◆ **Extrait à lire**:

--------

Cependant, messieurs, voilà un point du pays où une route décrétée par le Roi, l'année dernière, ne peut être construite, la route d'Aerschot vers Zammel, et où une autre route décrétée par le gouvernement entre Aerschot et Tirlemont ne peut être terminée. Il y a plus : je m'attends à ce que les mêmes difficultés vont s'opposer à ce qu'un chemin de fer puisse passer par ce point. Car je ne vois pas pourquoi un chemin de fer trouverait grâce, si les routes pavées sont proscrites. Eh bien, je pose à la chambre ce dilemme : ou l'interdiction dont on frappe cette partie du territoire est un acte d'odieuse partialité, et vous devez y mettre un terme ; vous devez vouloir qu'on agisse envers cette partie du pays, comme l'honorable général Goblet vous a dit, qu'on avait agi à l'égard de plusieurs autres localités ; ou vous devez admettre que ce point est tellement important, que l'on ne peut se dispenser d'y faire les constructions demandées.

Voilà, messieurs, ce qui me paraît évident, et comme cependant je ne crois pas que la chambre veuille prendre sur elle la responsabilité de déclarer qu'il sera passé outre à l'opposition du département de la guerre ; comme je ne crois pas qu'elle veuille s'immiscer assez avant dans les détails qui sont réservés à la connaissance du génie militaire, pour décider que le point dont s'agit n'exige pas d'être fortifié, je pense qu'il ne nous reste qu'à adopter la seconde partie de l'alternative, c'est-à-dire à accepter la proposition qui vous est faite.

Je laisse à M. le ministre à répondre aux questions qu'a soulevées l'honorable M. Lebeau, quant au montant total de la dépense. Celle-ci s'effectuera successivement, et le département de la guerre lèvera son opposition, dès l'instant où il pourra commencer les travaux de fortifications ; une fois le principe posé, la responsabilité du département de la guerre se trouvera à couvert, et alors cette partie du territoire sera assimilée à toutes les autres où l'on a permis l'exécution de routes. Ce sera un simple acte de justice.

--------

Enregistrements sur la localisation d'éléments à l'écran:
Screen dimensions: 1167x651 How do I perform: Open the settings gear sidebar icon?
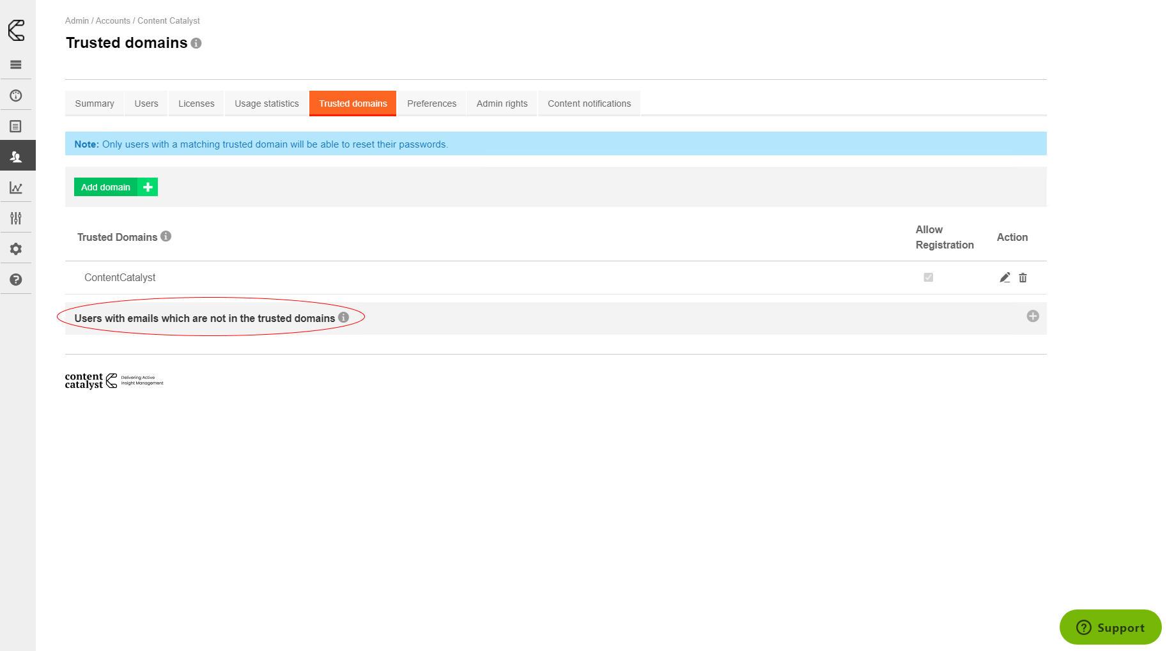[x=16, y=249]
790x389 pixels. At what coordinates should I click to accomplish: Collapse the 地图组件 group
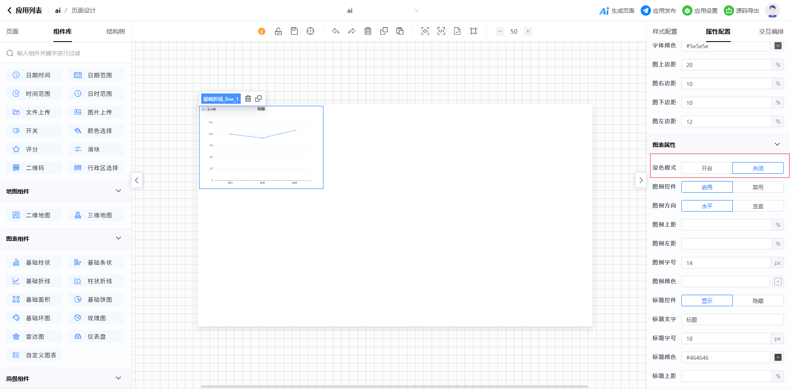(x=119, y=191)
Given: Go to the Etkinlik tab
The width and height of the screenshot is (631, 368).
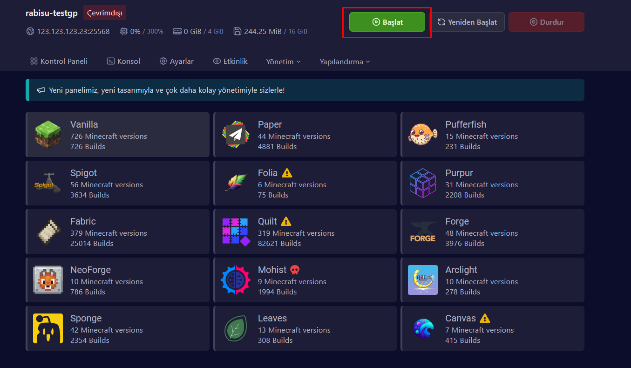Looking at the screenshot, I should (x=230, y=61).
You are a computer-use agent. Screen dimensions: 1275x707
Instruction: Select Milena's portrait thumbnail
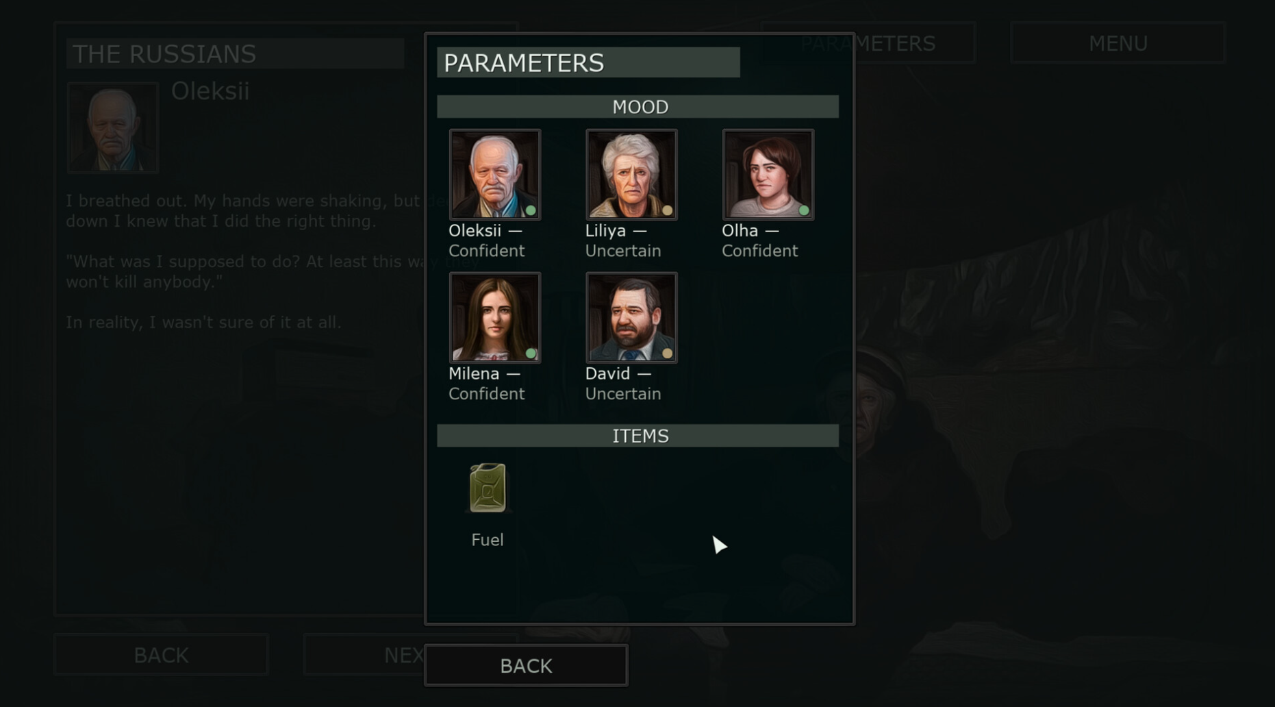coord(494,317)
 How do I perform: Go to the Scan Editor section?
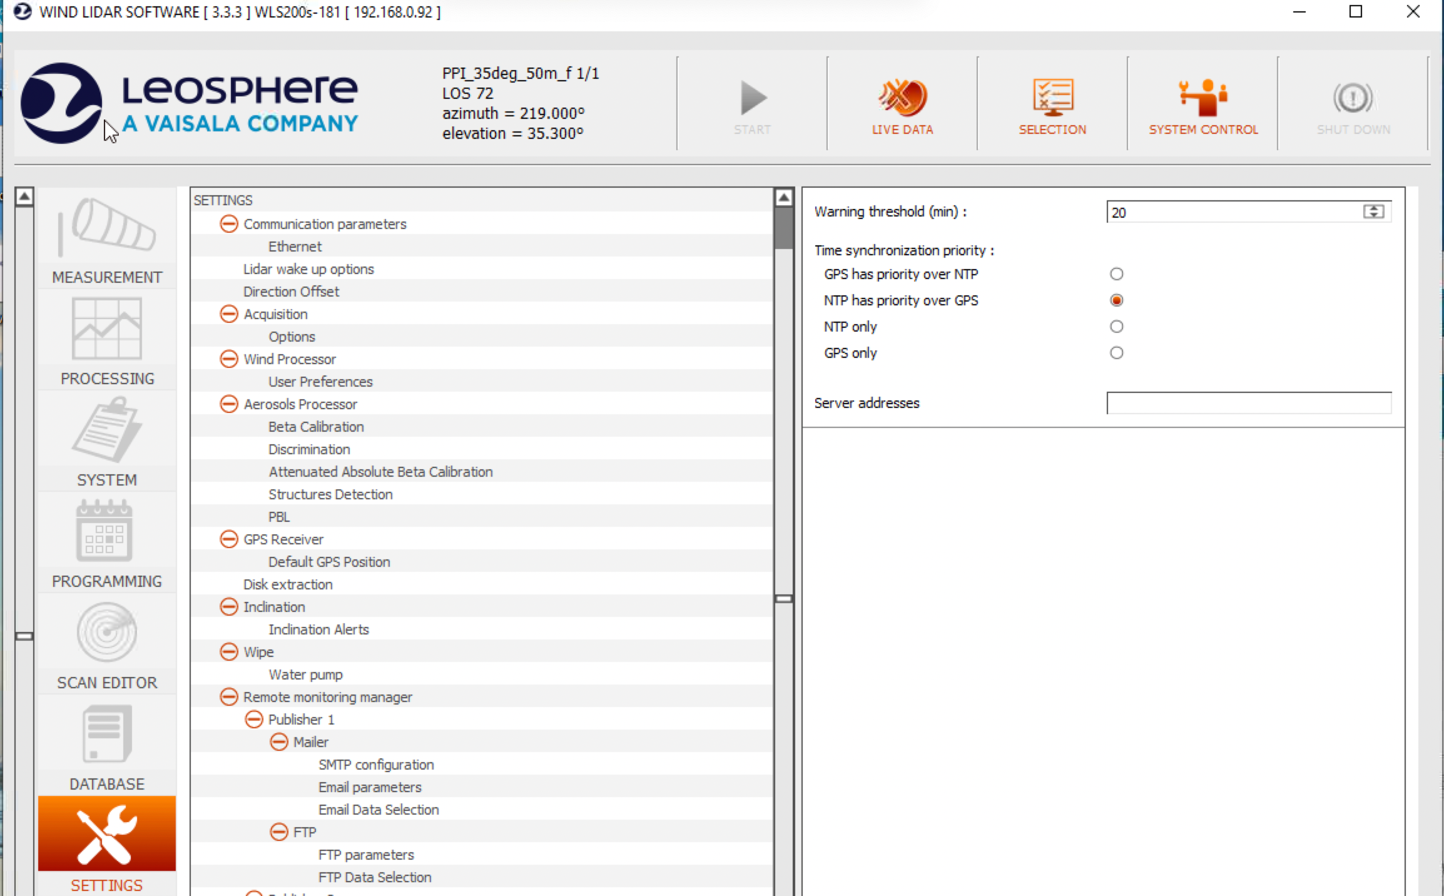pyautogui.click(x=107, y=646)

--------

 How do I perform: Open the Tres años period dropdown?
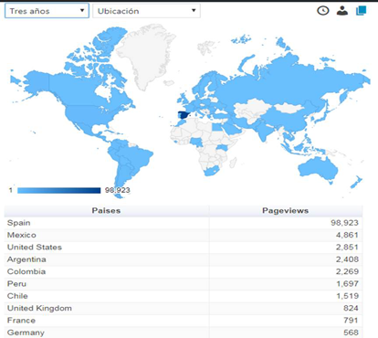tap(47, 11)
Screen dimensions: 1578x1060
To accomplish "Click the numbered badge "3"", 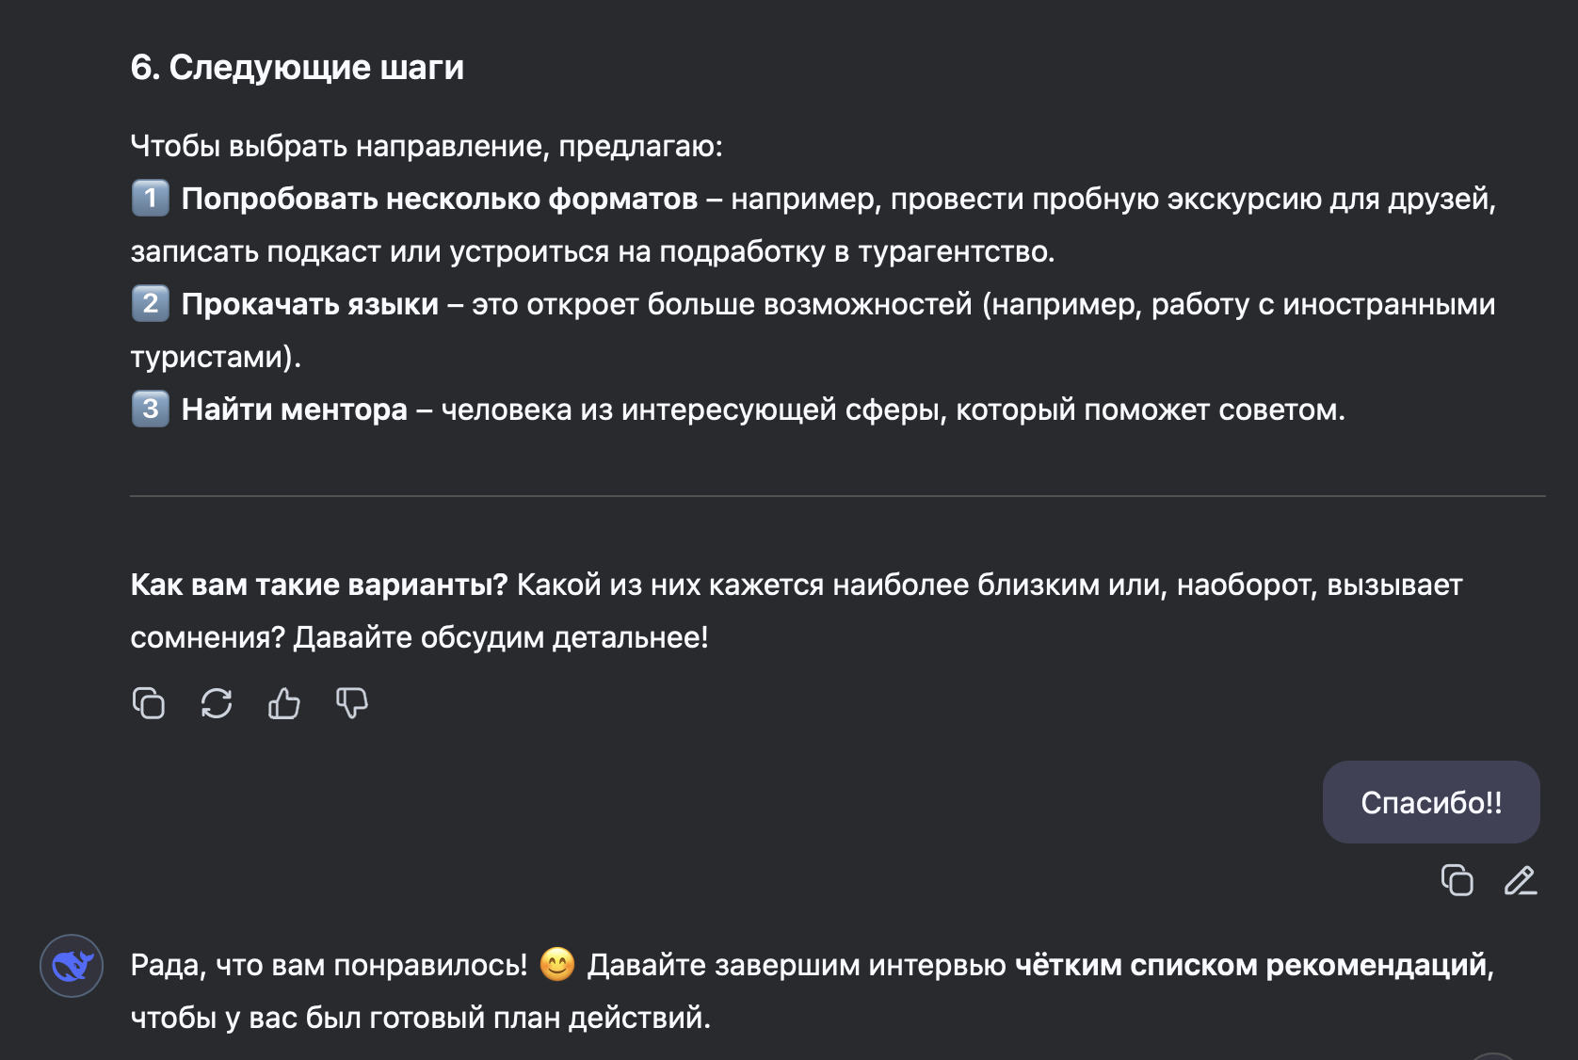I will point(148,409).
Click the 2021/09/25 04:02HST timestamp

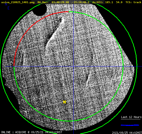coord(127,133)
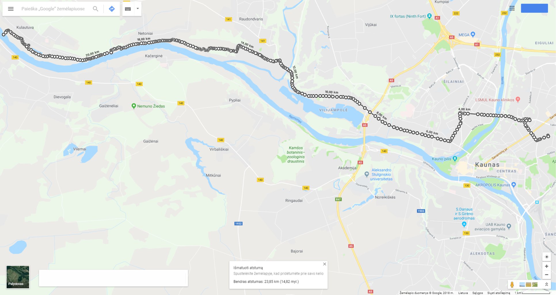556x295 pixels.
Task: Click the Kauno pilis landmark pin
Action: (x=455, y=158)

--------

◆ **Consigne écrite A**:
Indiquez si chacune des affirmations suivantes concorde avec l'extrait sur les routes d'Aerschot, en répondant par oui ou par non et en citant exactement les mots du texte qui tranchent. (i) La route d'Aerschot vers Zammel a été décrétée par le Roi l'année dernière. (ii) L'orateur souhaite que la chambre décide elle-même que le point en question n'exige pas d'être fortifié. (iii) La dépense sera effectuée en une seule fois.
◆ **Consigne écrite B**:
D'après l'extrait sur les routes d'Aerschot, à qui l'orateur laisse-t-il le soin de répondre aux questions de M. Lebeau sur le montant total de la dépense ?
◆ **Consigne écrite C**:
Poursuivez l'extrait sur les routes d'Aerschot à partir de sa dernière phrase.

◆ **Résultat final A**:
(i) Oui : « une route décrétée par le Roi, l'année dernière, ne peut être construite, la route d'Aerschot vers Zammel ».
(ii) Non : « je ne crois pas qu'elle veuille s'immiscer assez avant dans les détails qui sont réservés à la connaissance du génie militaire, pour décider que le point dont s'agit n'exige pas d'être fortifié ».
(iii) Non : « Celle-ci s'effectuera successivement ».

◆ **Résultat final B**:
À M. le ministre.

◆ **Résultat final C**:
On a parlé, messieurs (je ne sais si cette question se reproduira), des servitudes militaires qui résultaient des fortifications.

Je ne sais quelle conséquence on veut tirer de cet argument. Si l'on veut attaquer la manière dont le gouvernement entend l'application de la loi de 1791, c'est une question que je ne puis ni ne veux empêcher d'honorables membres de traiter, mais qui ne se lie point à celle qui nous occupe ; c'est une question sur laquelle je pourrais fort bien être de l'avis de ceux qui ne partagent pas l'opinion du gouvernement, mais sans que cela ait la moindre influence sur mon vote en ce qui concerne le projet actuel.

Au surplus, si l'on trouve onéreuses les servitudes militaires résultant des fortifications existantes (et certainement c'est un sacrifice qui est demandé en faveur du pays), que doit-on dire alors d'une servitude qui pèse sur une grande partie non seulement de l'arrondissement de Louvain, mais aussi de la Campine, en faveur de fortifications qui n'existent pas, de la servitude de ne pouvoir faire aucune route dans le rayon d'une forteresse qui n'est pas construite et qui ne le sera jamais, si la chambre ne veut pas accorder les fonds nécessaires ? Je le répète, je fais un appel à la justice de la chambre pour que, de façon ou d'autre, elle replace ce territoire dans les mêmes conditions que le reste du pays, dans les mêmes conditions que les parties du pays où les routes sur lesquelles pesait un interdit semblable sont en voie de construction ou sont déjà terminées.

M. le ministre de la guerre (M. Dupont). - Messieurs, à en juger par les discours des premiers orateurs, il semblerait qu'il s'agit ici d'une question tout à fait nouvelle et que, dans le projet de loi qui vous a été présenté, il y eût quelque chose de caché. L'honorable général Goblet vous a déjà exposé que la question date de 1835, qu'à cette époque elle avait été présentée, avec tous les développements qu'elle comporte, à votre section centrale. L'honorable membre vous a rappelé aussi que le projet de fortifier Aerschot était compris dans le système général de défense de la frontière du nord, qui faisait alors l'objet de la proposition de mon honorable prédécesseur, M. le général Evain, et que ce projet était nominalement mentionné dans le rapport de l'honorable M. de Puydt. Dès lors, messieurs, les explications qui accompagnent ce projet pouvaient être moins étendues.

On a demandé pourquoi cette proposition semblait déguisée sous le prétexte de l'opportunité de donner du travail à la classe ouvrière. Je dois rétablir les faits, et déclarer que les intérêts de la défense du pays sont ceux qui dominent dans le projet qui vous est soumis.

L'honorable préopinant vient de vous rappeler qu'il était question d'établir une route de Zammel à Aerschot. Nous avons dû examiner quels étaient les inconvénients que pourrait présenter sa construction, et nous avons été frappes de l'utilité du projet de M. le général Evain, d'établir des ouvrages de défense en avant d'Aerschot. J'examinerai brièvement les motifs sur lesquels se fonde cette opinion.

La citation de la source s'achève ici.